Distribuzione e crescita due obiettivi non separabili
Ma occorrono anche politiche redistributive che da un lato rispettino criteri di equità (sostenendo quindi anche la domanda per consumi, visto che un reddito più equidistribuito garantisce una propensione al consumo più elevata) e dall’altro pongano rimedio a quel sistema di garanzie che in passato hanno favorito l’ingrossamento dei settori di retrovia. In tal senso una riforma fiscale che persegua i due obiettivi è oggi improrogabile, senza di quella gli spazi disponibili a livello regionale sono molto ristretti.
Resta infine aperto il capitolo infrastrutturale che oggi soffre -e soffrirà ancor più in futuro- della carenza di risorse pubbliche da destinarvi, cui si vede aggiungere il problema degli ambiti lasciati liberi dalle minori capacità di spesa del settore pubblico anche nella prestazione dei servizi. Si apre qui uno spazio interessante per l’inserimento dei privati che andrebbe curato per evitare che infrastrutture e servizi ritenuti indispensabili vengano persi.
La prossimità può tornare ad essere un valore?
L’evoluzione dell’economia mondiale degli ultimi anni ha enfatizzato il ruolo della globablizzazione ponendo in secondo piano quello della prossimità che al contrario era stato uno degli elementi principali su cui si era fondato lo sviluppo della nostra economia (si pensi al modello distrettuale).
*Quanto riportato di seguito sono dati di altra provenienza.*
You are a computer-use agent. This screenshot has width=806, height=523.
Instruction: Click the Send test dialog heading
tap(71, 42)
La crisi attuale porta anche ad una crisi della fiducia sulla base della quale i piccoli risparmiatori affidavano agli intermediari i propri risparmi che attraverso vie tortuose raggiungevano investitori spesso lontani la cui solvibilità era garantita dalle valutazioni delle agenzie di rating. Nel modello distrettuale la fiducia si basava sulla conoscenza spesso diretta dei soggetti e da una sorta di controllo sociale garantito proprio dalla prossimità tra produttori e lavoratori, tra risparmiatori ed investitori, tra imprese e banche, tra rappresentanze di categoria e istituzioni pubbliche.
Siamo certi oggi che questo valore della prossimità, magari ad una scala più ampia rispetto a quella del passato, non possa essere recuperato per ritrovare quel clima di fiducia che è una risorsa fondamentale per tornare a crescere e per creare condizioni più favorevoli anche per quella attrattività degli investimenti senza la quale lo scenario inerziale più volte evocato e temuto potrebbe prevalere.